Instructions for the task:
The records are set out below this line. Return exactly the lines from the one containing "This screenshot has width=819, height=1456." through the last, and exclude the pictures.

Exercise input:
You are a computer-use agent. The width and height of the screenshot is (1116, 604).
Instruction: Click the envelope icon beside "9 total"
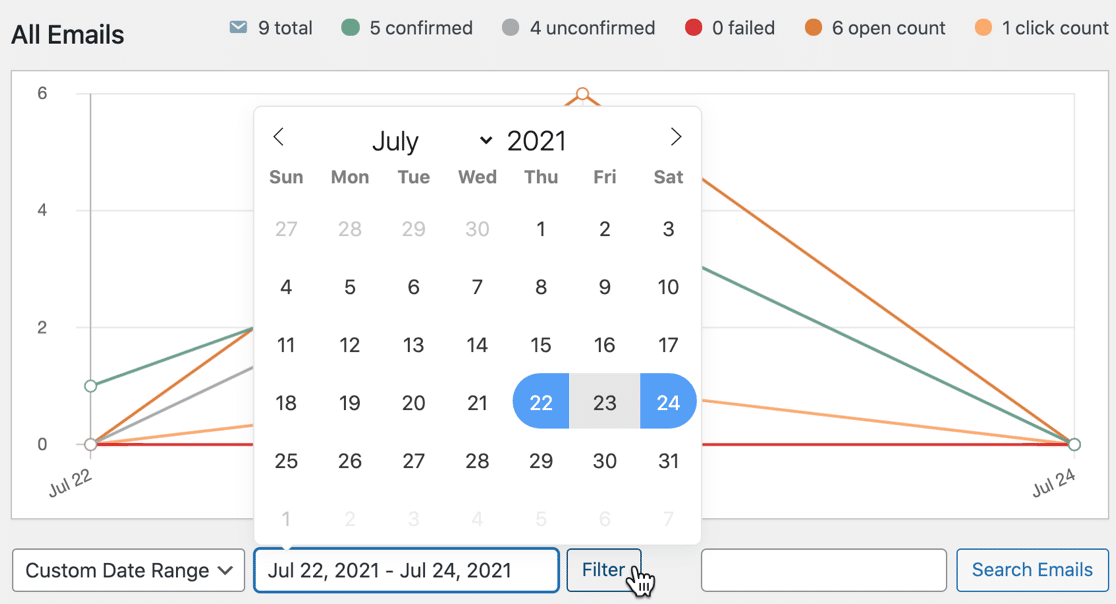point(238,28)
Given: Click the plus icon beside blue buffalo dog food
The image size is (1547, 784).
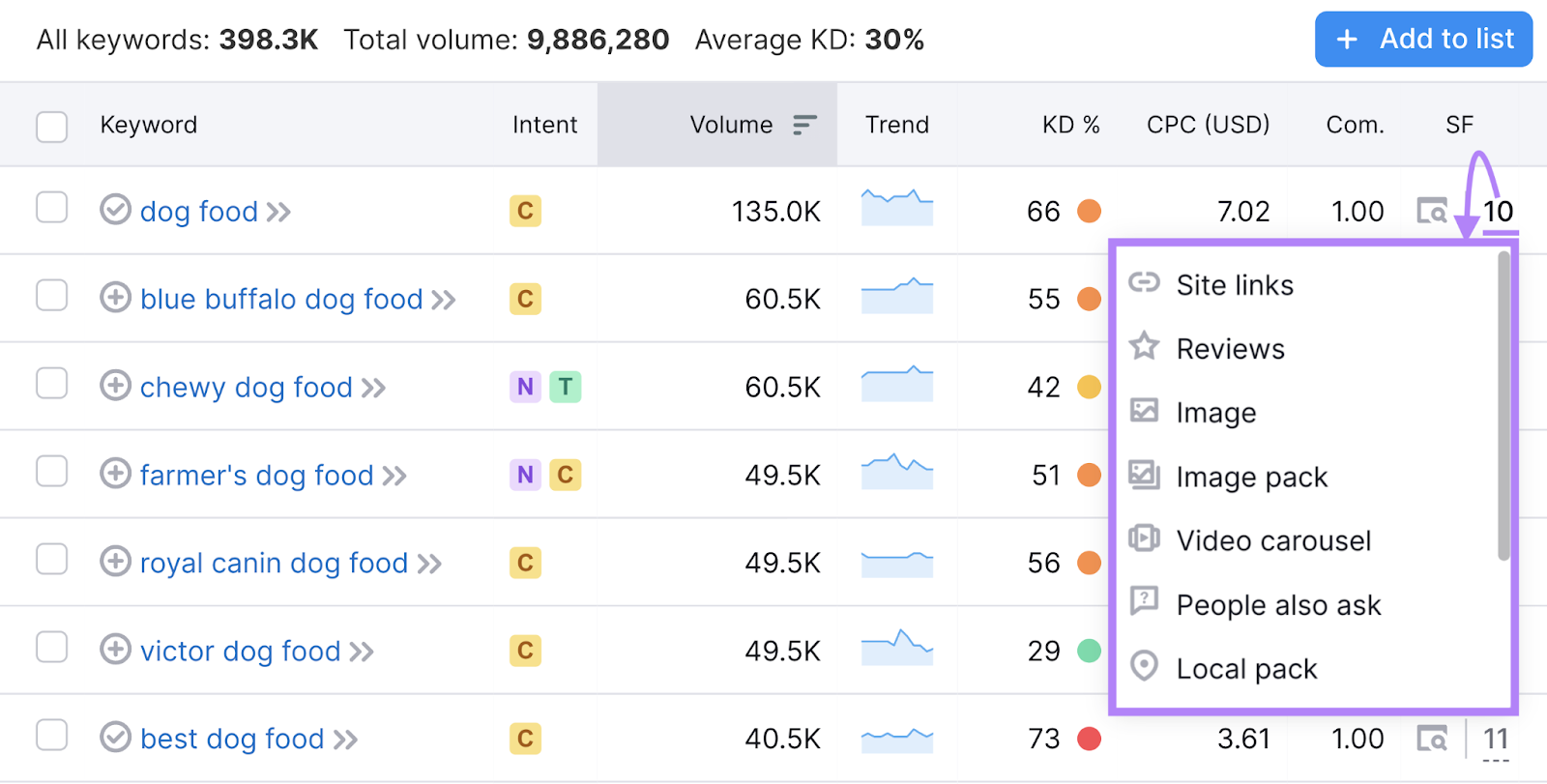Looking at the screenshot, I should 115,298.
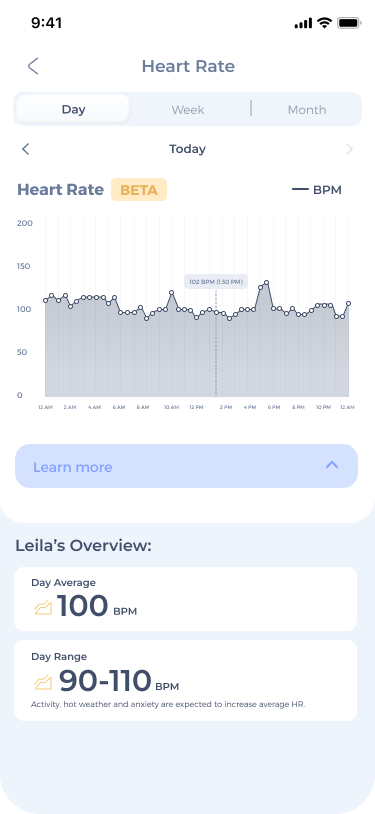Image resolution: width=375 pixels, height=814 pixels.
Task: Tap the Learn more text
Action: (73, 467)
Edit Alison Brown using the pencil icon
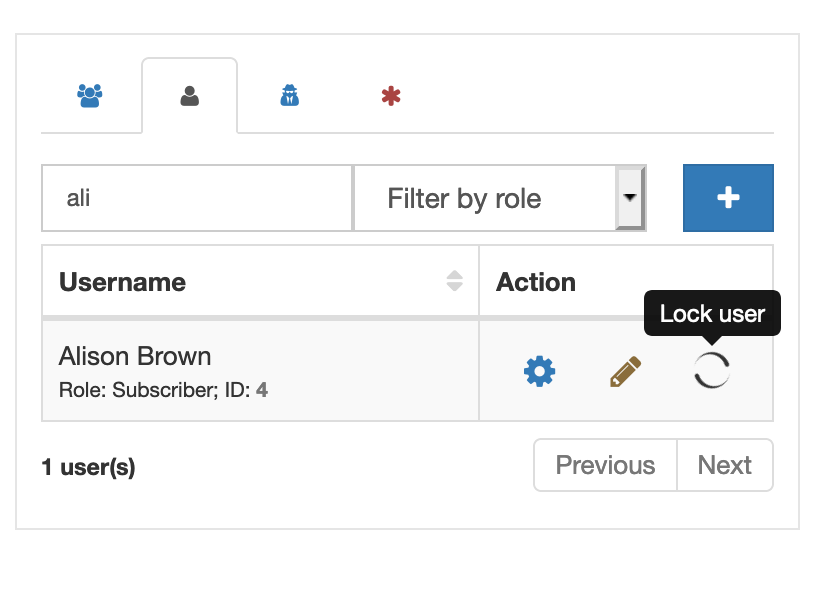The width and height of the screenshot is (814, 596). click(625, 370)
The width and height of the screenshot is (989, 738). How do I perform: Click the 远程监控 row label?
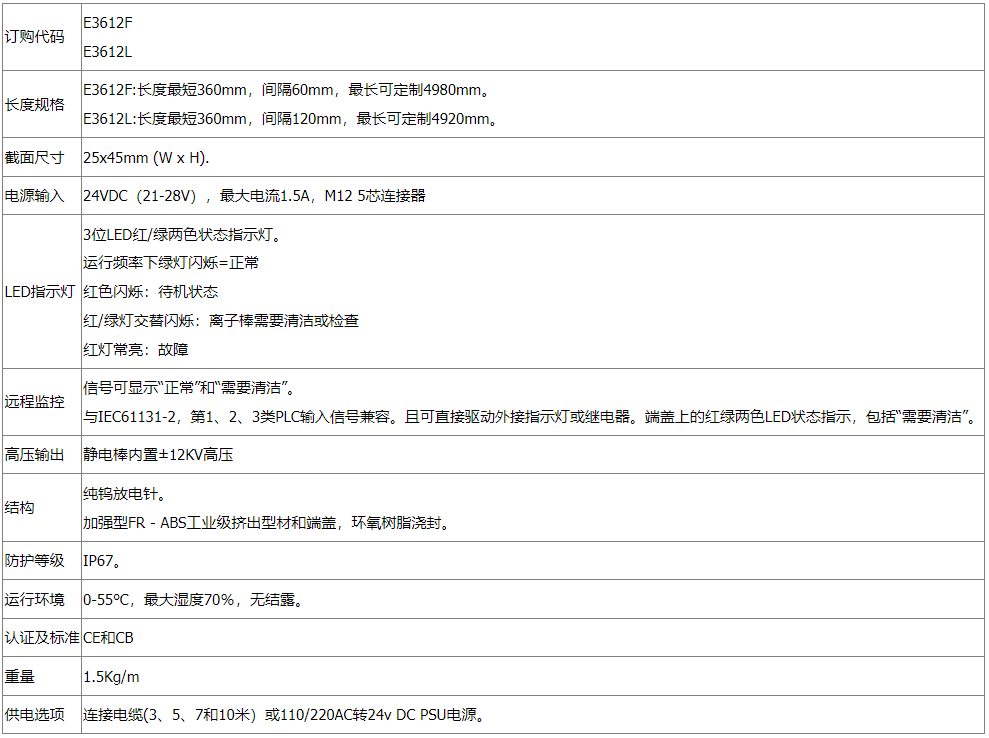click(x=35, y=402)
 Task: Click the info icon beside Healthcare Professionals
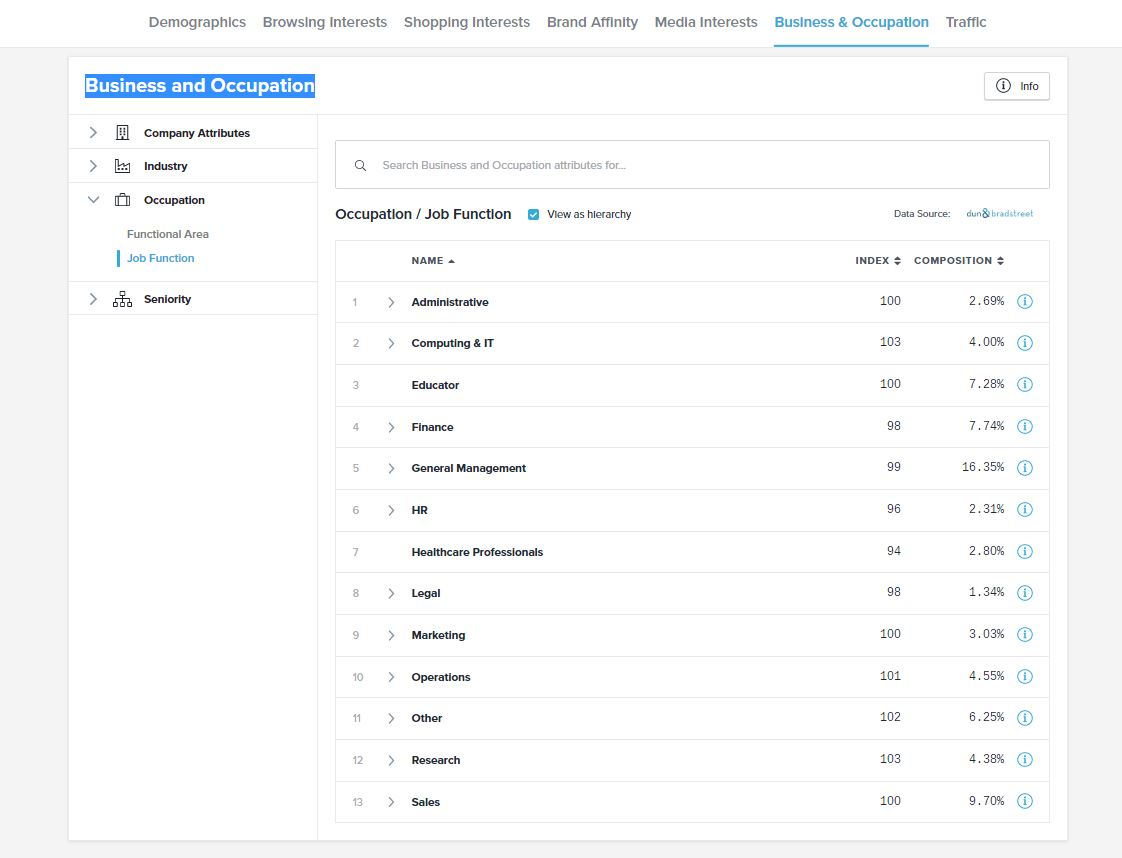pyautogui.click(x=1024, y=551)
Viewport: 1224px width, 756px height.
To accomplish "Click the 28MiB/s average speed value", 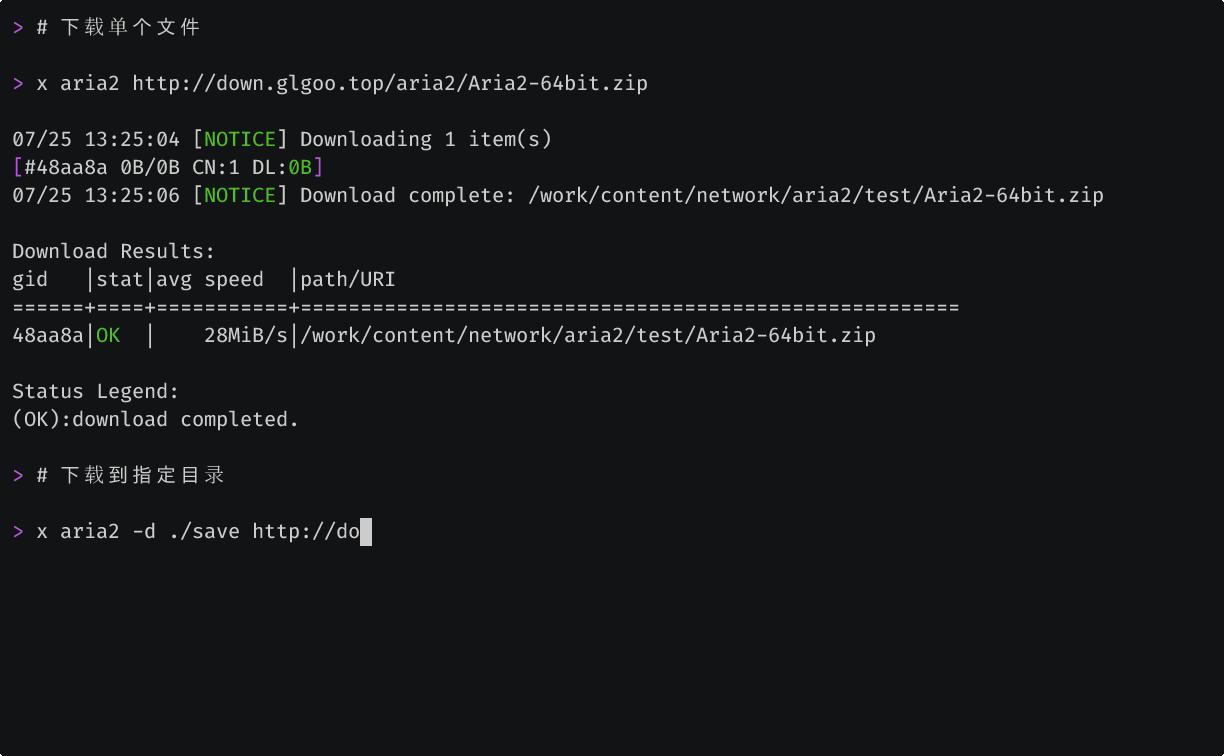I will tap(246, 335).
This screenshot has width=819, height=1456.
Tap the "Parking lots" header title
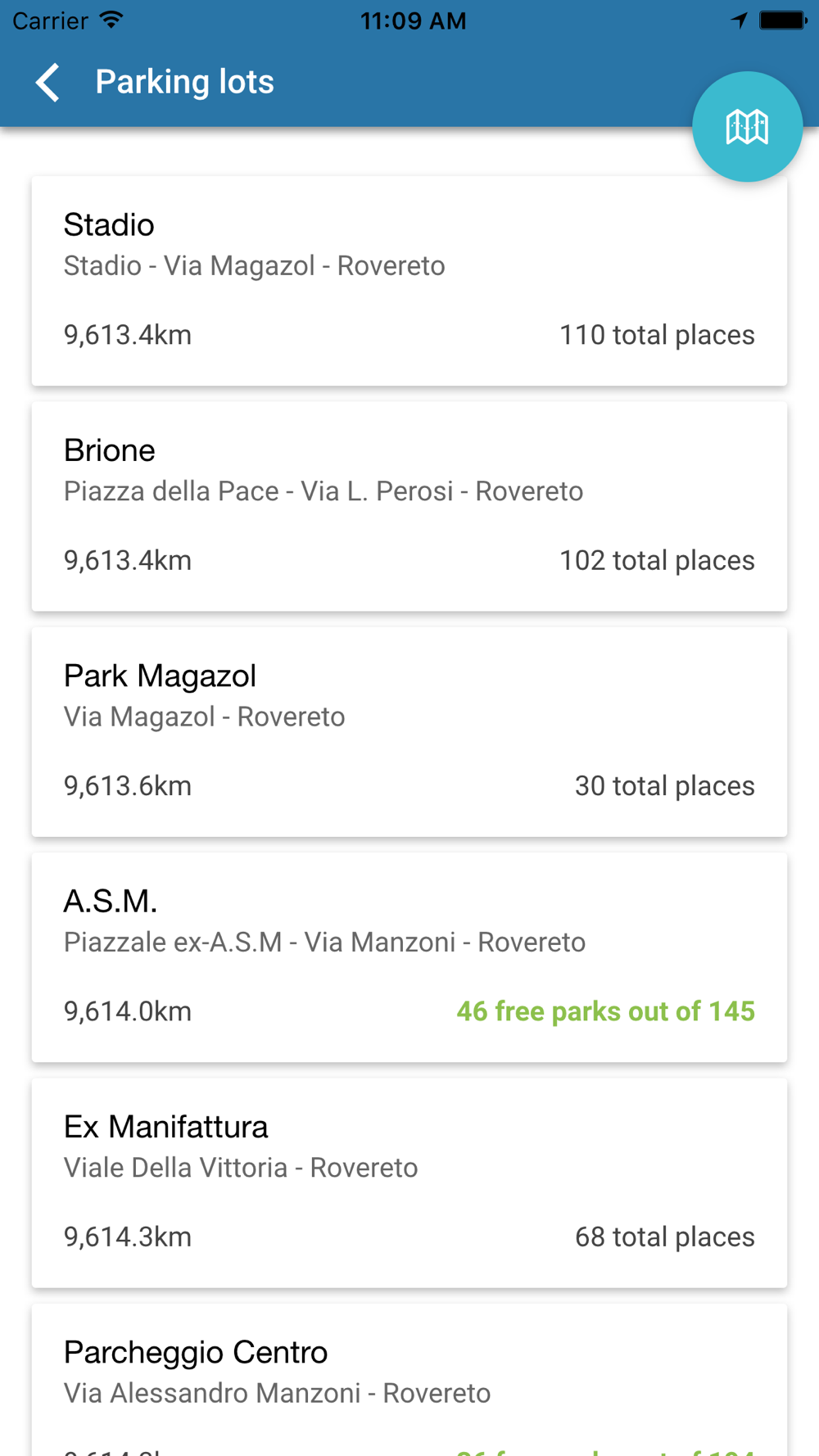(x=184, y=82)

Answer:
This screenshot has width=819, height=1456.
Tap the "Parking lots" header title
(x=184, y=82)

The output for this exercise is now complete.